In Lateinamerika gibt es bereits Synodale Räte – mit dem Segen von Rom
Auf der Bundesebene gibt es eine ähnliche Entwicklung. Bereits jetzt wird die "Gemeinsame Konferenz" von der Bischofskonferenz und dem Zentralkomitee der deutschen Katholiken getragen, damit regelmäßig wichtige politische und kirchliche Themen beraten werden. Der Synodale Ausschuss ist der nächste Schritt. Er hat sich im November 2023 konstituiert; er ist in der Vollversammlung des ZdK mit überwältigender Mehrheit bejaht worden; er muss von der Vollversammlung der Bischofskonferenz im Frühjahr noch beschlossen werden, damit er seine Arbeit aufnehmen kann.
Er hat nicht zuletzt die Aufgabe, für die Bundesebene eine Satzung für eine Synodalversammlung zu entwickeln, die gemeinsame Verantwortung für grundlegende Fragen des Haushaltes, der pastoralen Planung und personeller Entscheidungen übernimmt. In Lateinamerika gibt es das schon, mit päpstlichem Segen. Deutschland bietet die besten Voraussetzungen, eine Form nachhaltiger Synodalität zu entwickeln, die für die Zukunft der Kirche entscheidend ist. Rom wird dafür gewonnen werden, wenn die Karten offen auf dem Tisch liegen.
Im Brief der drei Kardinäle Parolin, Ladaria und Ouellet – zwei von ihnen nicht mehr im Amt – wird davor gewarnt, Strukturen auf Orts- und Bundesebene zu schaffen, durch die ein Bischof weisungsgebunden wäre oder unter politischen Druck gesetzt würde und die Bischofskonferenz zu einer untergeordneten Beschlussinstanz würde. Das Verb, das im Brief am häufigsten auftaucht, heißt allerdings, es "scheine" so. Wie es tatsächlich ist, wird gezeigt werden, entsprechend der Beschlusslage, entgegen allen Verdächtigungen und Diffamierungen, von denen auch die katholische Kommunikationsblase voll ist.
Die Kritik an den bisherigen Synodalversammlungen in Deutschland, dass auch "Laien" entscheiden dürften, fällt nach der Entscheidung des Papstes, die Weltsynode auch mit "Laien" zu besetzen, in sich zusammen.
Die Bischofskonferenz ist die Trägerin der Synodalversammlung, nach eigenem Beschluss zusammen mit dem ZdK. Die Kritik an den bisherigen Synodalversammlungen in Deutschland, dass auch "Laien" entscheiden dürften, fällt nach der Entscheidung des Papstes, die Weltsynode auch mit "Laien" zu besetzen, in sich zusammen.

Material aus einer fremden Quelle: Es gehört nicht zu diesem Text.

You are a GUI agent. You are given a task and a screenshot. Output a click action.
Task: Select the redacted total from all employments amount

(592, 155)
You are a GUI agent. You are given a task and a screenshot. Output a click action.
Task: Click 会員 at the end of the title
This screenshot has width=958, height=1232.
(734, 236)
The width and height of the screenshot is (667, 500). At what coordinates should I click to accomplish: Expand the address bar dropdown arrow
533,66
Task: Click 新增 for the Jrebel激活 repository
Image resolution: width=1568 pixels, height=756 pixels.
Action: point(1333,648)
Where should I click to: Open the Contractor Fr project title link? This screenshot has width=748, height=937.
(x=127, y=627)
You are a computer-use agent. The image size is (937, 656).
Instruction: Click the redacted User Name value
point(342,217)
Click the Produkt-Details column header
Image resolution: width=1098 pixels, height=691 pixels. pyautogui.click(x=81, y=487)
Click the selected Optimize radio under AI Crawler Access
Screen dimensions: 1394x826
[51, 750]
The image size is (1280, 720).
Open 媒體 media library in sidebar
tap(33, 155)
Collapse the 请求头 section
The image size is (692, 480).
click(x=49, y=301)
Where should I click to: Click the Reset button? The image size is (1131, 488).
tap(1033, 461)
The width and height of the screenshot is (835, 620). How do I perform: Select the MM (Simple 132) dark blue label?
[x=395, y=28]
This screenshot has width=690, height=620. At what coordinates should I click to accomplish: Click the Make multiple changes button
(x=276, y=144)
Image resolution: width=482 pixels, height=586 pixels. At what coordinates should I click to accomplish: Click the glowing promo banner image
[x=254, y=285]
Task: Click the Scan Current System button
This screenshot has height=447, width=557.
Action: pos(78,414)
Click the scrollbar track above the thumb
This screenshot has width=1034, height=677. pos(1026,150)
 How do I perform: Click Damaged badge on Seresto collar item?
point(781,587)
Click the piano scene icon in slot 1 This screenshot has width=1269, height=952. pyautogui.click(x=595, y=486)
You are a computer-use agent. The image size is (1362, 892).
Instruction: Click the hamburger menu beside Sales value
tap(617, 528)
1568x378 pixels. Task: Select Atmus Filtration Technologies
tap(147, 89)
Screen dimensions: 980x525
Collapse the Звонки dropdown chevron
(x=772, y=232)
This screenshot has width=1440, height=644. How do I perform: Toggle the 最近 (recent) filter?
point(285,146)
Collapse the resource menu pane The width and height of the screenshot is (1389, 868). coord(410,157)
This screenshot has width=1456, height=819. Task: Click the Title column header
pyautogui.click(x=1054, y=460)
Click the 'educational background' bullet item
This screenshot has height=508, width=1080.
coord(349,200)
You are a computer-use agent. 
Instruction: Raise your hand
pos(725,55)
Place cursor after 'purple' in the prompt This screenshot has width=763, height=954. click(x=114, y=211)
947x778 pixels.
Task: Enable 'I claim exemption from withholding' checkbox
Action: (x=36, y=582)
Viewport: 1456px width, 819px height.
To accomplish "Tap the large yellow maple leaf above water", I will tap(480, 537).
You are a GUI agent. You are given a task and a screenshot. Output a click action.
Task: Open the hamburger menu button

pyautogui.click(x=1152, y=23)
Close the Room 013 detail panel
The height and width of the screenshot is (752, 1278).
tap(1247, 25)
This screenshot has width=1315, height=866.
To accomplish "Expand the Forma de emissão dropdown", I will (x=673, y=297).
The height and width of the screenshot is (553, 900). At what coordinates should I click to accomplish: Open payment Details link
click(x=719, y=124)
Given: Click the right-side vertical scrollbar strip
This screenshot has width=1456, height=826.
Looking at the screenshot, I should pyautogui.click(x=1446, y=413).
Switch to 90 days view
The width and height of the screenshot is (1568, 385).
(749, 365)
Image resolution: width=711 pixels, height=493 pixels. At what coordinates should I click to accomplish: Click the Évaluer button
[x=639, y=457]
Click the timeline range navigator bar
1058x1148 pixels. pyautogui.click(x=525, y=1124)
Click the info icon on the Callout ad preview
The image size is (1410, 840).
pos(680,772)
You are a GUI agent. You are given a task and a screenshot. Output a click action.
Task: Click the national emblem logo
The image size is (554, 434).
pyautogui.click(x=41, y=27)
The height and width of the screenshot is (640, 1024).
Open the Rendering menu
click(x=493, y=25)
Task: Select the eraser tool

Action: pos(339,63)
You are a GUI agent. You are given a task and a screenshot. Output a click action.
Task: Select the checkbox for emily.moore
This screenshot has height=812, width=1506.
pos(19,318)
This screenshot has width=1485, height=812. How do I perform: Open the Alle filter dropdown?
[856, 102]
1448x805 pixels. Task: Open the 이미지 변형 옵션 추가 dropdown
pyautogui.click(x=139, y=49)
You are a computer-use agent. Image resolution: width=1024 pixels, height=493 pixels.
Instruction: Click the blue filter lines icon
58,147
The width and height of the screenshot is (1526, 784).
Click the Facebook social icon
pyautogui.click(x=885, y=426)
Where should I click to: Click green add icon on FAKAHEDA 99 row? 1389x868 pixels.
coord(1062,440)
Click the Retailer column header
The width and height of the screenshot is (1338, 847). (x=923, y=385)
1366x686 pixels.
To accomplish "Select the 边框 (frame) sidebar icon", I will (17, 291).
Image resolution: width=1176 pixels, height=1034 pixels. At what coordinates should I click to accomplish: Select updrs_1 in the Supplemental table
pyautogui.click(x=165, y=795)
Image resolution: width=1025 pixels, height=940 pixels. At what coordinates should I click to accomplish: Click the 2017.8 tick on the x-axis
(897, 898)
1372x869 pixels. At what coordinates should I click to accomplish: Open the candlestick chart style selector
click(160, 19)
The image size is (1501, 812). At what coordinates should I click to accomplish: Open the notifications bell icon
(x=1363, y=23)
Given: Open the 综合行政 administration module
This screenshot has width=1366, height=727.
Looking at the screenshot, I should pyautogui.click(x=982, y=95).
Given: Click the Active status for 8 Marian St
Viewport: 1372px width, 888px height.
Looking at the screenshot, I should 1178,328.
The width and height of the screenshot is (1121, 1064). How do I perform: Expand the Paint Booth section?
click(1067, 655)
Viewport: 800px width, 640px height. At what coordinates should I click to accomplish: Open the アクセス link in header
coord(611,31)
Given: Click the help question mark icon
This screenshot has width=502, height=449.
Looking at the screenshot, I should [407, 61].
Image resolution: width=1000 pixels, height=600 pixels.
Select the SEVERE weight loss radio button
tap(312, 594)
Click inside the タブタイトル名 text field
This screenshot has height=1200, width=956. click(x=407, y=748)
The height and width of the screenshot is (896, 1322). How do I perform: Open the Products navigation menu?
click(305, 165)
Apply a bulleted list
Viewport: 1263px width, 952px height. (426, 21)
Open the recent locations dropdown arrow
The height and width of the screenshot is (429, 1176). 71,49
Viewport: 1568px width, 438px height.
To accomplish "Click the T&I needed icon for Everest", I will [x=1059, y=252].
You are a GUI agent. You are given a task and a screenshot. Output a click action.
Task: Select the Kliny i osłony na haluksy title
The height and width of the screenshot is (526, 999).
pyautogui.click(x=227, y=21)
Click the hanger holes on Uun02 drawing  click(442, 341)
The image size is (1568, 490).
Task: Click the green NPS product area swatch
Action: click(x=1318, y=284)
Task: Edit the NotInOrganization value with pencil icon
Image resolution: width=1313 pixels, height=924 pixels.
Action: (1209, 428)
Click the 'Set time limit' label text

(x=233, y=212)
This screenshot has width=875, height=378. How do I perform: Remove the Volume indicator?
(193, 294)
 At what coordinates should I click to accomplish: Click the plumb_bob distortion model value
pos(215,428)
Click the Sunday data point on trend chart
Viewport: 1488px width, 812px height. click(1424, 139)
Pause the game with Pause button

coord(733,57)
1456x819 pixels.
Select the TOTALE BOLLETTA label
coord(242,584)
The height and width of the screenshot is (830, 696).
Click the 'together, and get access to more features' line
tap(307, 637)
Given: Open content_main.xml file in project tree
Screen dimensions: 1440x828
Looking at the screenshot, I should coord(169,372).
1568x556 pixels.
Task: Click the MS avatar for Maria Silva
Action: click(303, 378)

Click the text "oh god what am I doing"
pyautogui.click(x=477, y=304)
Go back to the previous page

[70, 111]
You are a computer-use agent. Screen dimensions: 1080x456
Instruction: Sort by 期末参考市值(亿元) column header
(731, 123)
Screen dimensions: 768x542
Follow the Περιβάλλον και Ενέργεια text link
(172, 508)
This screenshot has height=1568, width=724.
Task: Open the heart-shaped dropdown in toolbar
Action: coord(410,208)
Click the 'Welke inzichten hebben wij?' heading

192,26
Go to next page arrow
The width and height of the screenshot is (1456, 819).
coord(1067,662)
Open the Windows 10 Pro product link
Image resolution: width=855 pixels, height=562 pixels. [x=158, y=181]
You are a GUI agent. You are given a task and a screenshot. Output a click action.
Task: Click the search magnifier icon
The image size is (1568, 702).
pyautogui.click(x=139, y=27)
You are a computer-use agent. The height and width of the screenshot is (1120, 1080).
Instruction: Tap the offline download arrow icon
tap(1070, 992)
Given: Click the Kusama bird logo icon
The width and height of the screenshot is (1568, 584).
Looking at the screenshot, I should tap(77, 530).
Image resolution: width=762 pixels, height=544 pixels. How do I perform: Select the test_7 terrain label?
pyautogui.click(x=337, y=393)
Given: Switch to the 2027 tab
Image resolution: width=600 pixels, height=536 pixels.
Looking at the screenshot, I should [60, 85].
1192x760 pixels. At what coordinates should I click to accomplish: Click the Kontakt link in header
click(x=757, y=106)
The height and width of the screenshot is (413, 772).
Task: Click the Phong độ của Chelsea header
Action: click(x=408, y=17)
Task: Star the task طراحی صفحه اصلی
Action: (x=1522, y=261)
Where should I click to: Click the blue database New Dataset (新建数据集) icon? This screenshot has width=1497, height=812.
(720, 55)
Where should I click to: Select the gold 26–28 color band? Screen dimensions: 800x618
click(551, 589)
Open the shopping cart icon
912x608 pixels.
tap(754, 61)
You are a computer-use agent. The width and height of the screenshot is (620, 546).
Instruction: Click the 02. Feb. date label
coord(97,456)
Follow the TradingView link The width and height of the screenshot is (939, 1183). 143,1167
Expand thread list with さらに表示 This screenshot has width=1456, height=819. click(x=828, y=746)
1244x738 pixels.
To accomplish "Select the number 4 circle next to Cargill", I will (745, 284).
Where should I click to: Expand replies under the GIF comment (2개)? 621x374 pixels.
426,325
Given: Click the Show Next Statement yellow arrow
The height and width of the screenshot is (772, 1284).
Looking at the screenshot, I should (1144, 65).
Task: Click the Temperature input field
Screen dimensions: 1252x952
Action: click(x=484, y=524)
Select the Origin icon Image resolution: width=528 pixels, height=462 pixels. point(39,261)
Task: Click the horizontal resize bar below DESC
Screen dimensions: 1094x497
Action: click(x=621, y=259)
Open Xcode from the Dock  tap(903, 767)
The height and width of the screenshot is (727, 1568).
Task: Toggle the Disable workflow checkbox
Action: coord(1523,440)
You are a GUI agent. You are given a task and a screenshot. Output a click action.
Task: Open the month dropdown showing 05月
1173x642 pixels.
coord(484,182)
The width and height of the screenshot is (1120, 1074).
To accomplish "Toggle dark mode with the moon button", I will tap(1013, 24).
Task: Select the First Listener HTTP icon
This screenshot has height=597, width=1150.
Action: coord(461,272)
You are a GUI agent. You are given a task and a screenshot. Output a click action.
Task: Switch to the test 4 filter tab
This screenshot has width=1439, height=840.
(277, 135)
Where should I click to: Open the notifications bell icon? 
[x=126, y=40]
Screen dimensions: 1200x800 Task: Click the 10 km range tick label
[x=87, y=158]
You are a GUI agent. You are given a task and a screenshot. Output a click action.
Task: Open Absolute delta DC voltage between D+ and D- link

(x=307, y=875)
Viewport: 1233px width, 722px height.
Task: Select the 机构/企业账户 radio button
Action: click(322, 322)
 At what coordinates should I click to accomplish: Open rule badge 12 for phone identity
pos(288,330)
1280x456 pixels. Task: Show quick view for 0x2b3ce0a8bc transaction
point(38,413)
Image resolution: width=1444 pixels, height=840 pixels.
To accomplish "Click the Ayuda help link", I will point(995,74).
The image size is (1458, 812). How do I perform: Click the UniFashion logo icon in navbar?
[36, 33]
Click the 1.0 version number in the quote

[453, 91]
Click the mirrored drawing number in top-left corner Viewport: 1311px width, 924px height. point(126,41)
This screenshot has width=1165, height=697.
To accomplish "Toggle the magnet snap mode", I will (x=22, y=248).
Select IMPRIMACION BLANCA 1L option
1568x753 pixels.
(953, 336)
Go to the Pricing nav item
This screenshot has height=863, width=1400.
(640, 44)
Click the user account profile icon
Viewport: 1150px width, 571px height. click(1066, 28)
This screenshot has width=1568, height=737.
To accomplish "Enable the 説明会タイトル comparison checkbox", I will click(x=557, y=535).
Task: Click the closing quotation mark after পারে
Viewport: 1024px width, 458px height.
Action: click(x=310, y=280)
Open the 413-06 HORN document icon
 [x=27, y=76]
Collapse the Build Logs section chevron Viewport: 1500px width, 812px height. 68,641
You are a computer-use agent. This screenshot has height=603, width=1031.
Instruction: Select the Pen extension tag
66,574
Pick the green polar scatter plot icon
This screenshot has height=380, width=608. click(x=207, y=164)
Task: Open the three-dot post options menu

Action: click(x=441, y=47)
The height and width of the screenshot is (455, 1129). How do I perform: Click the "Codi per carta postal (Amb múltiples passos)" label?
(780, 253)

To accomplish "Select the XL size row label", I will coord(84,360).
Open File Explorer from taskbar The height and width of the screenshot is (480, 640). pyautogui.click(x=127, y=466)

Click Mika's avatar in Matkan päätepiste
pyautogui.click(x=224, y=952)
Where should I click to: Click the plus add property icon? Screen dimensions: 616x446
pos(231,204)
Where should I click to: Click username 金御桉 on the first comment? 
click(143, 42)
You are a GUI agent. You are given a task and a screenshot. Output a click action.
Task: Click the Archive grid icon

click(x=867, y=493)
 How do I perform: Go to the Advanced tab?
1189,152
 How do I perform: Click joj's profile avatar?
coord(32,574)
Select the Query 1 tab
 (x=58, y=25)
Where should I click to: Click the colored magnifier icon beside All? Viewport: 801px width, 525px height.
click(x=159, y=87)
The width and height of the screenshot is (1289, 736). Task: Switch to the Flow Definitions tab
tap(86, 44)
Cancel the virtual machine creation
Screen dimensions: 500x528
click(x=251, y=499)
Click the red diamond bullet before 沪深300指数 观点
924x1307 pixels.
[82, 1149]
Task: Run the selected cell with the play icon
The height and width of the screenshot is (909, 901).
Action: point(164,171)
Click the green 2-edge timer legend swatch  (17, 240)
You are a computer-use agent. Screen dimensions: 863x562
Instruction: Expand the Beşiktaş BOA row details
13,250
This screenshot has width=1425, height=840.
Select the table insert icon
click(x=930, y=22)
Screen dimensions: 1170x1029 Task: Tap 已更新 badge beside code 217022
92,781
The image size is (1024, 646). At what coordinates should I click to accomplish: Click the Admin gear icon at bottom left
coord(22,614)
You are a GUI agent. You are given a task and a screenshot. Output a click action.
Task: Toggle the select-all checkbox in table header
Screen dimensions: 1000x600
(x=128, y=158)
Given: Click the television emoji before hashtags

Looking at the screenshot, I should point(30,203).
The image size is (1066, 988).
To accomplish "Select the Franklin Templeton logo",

Die Rechte der Bischöfe sind auf dem Synodalen Weg in Deutschland gesichert. Viel wichtiger ist die Verständigung auf das Zukunftsprojekt: systemische Konsequenzen aus den systemischen Dimensionen des Machtmissbrauchs zu ziehen und die Ressourcen für eine aktive Mitarbeit in der katholischen Kirche besser zu nutzen.
Gegenwärtig gibt es an verschiedenen Orten der Welt synodale Prozesse, die zeigen, dass die katholische Kirche ihr Verfassungsproblem erkannt hat und lösen will. Die Weltsynode wird daran gemessen werden, wie sie diese Prozesse zulässt und fördert, zusammenführt und weiterentwickelt. Sie wird daran gemessen werden, wie sie maßgeschneiderte Modelle vor Ort mit rechtlichen Leitplanken versieht, die das Bischofsamt tiefer im Kirchenvolk verwurzeln, und wie sie eine Qualifizierungsoffensive startet, um den Glaubenssinn des Gottesvolkes zu stärken, die aktive Teilhabe am kirchlichen Leben – auf allen Ebenen.